Enfance - Archives et accès aux origines : le secret de la naissance n'est pas sans failles
En application de la loi du 15 juillet 2008 relative aux archives publiques et de ses cinq décrets d'application, le ministère de la Culture (direction des Archives de France) a publié, en juillet, plusieurs circulaires consacrées aux règles de dérogation aux délais de communicabilité des archives publiques (voir notre article ci-contre du 5 août 2010). Ces circulaires traitent ainsi respectivement des règles générales de dérogation, mais aussi de cas particuliers comme le sort à réserver aux archives des expertises médico-légales ou la notion d'"intéressé" dans les affaires portées devant les juridictions.
L'une de ces circulaires, en date du 27 juillet 2010, intéresse très directement le secteur social et, plus particulièrement, les départements. Elle traite en effet, dans le cadre de l'accès aux origines, des règles de communicabilité des dossiers de pupille pour lesquels le secret de l'identité du parent biologique a été explicitement opposé. Le terme "traiter" est d'ailleurs quelque peu abusif, dans la mesure où la circulaire règle une question pour en soulever une autre.
En pratique, la direction des Archives de France avait interrogé le Conseil national pour l'accès aux origines personnelles (Cnaop) "sur le point de savoir si les dispositions de l'article L.147-6 du Code de l'action sociale et des familles, qui permettent notamment aux parents de naissance de ne pas lever le secret de leur identité, y compris après leur décès, dérogent aux règles de communication des archives publiques telles qu'elles résultent du Code du patrimoine en rendant les informations relatives à ce secret contenues dans le dossier d'une personne adoptée ou pupille de l'Etat définitivement incommunicables". Pour répondre à cette question, le Cnaop a réuni un groupe de travail rassemblant des représentants des ministères de la Justice, de la Santé et de la Culture, ainsi que de la Commission d'accès aux documents administratifs (Cada).
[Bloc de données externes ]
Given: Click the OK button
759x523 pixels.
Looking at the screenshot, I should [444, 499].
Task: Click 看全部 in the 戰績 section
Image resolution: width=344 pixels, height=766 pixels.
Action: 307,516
Le groupe de travail a considéré que la loi du 22 janvier 2002 relative à l'accès aux origines personnelles des personnes adoptées et pupilles de l'Etat est "une loi spéciale qui déroge aux lois générales" et qu'il n'y a donc pas contradiction avec les dispositions du Code du patrimoine issues de la loi 15 juillet 2008 relative aux archives publiques. Conclusion : dans sa séance du 31 mars 2010, le Cnaop a confirmé qu'"en l'état de la législation, l'identité d'un parent de naissance qui a demandé que celle-ci soit préservée de son vivant aussi bien qu'après son décès est donc effectivement incommunicable".
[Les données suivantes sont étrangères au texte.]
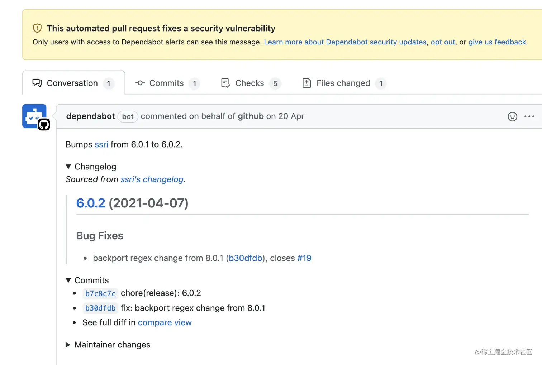542x365 pixels.
Task: Click the Commits tab git-commit icon
Action: (140, 83)
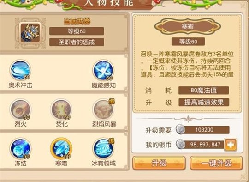Click the 一键升级 one-key upgrade button
The width and height of the screenshot is (249, 182).
216,163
Mais le travail accompli par le groupe a aussi été l'occasion de mettre le doigt sur une faille béante - au moins théorique - dans la préservation du secret. En effet, en l'état actuel du Code du patrimoine, certaines informations de nature privée telles que celles figurant sur les registres d'état civil ou issues d'actes notariés sont communicables à l'expiration des délais prévus par ce code soit, notamment pour les actes de naissance et les minutes notariales, 75 ans à compter de la date de l'acte. Certes, compte tenu du caractère "spécial" de la loi de 2002 - qui l'emporte sur les dispositions du Code du patrimoine - ces pièces sont supposées rester incommunicables à l'issue du délai de 75 ans et, bien sûr, ne pouvoir faire l'objet d'aucune dérogation avant ce délai. Mais, en pratique, cette incommunicabilité est assez illusoire. En effet, même si l'acte de naissance est annulé du fait de la demande de secret, il "est conservé dans le registre et ne peut être occulté ou enlevé. Les règles très strictes de la tenue de l'état civil interdisent d'occulter matériellement des données contenues dans les actes et notamment l'identité des parents, ou de retirer de tels actes des registres". Dans ces conditions, il est donc théoriquement possible de les retrouver en consultant les registres d'état civil. Cette situation concerne notamment le cas où des parents de naissance auraient demandé le secret de leur identité lors de la remise de leur enfant aux services sociaux (puis la préservation de ce secret après leur mort), alors que la filiation était établie.
Face à cette faille, le Cnaop - toujours dans sa séance du 31 mars - a donc décidé de mettre sur pied un nouveau groupe de travail - auquel les Archives de France seront associées - "pour réfléchir aux modifications qu'il pourrait être souhaitable d'apporter aux dispositions de la loi du 22 janvier 2002".
Jean-Noël Escudié / PCA
Référence : circulaire DGP/SIAF/AACR/2010/011 du 27 juillet 2010, accès aux origines personnelles : communicabilité des dossiers de pupille pour lesquels le secret de l'identité du parent biologique a été explicitement opposé.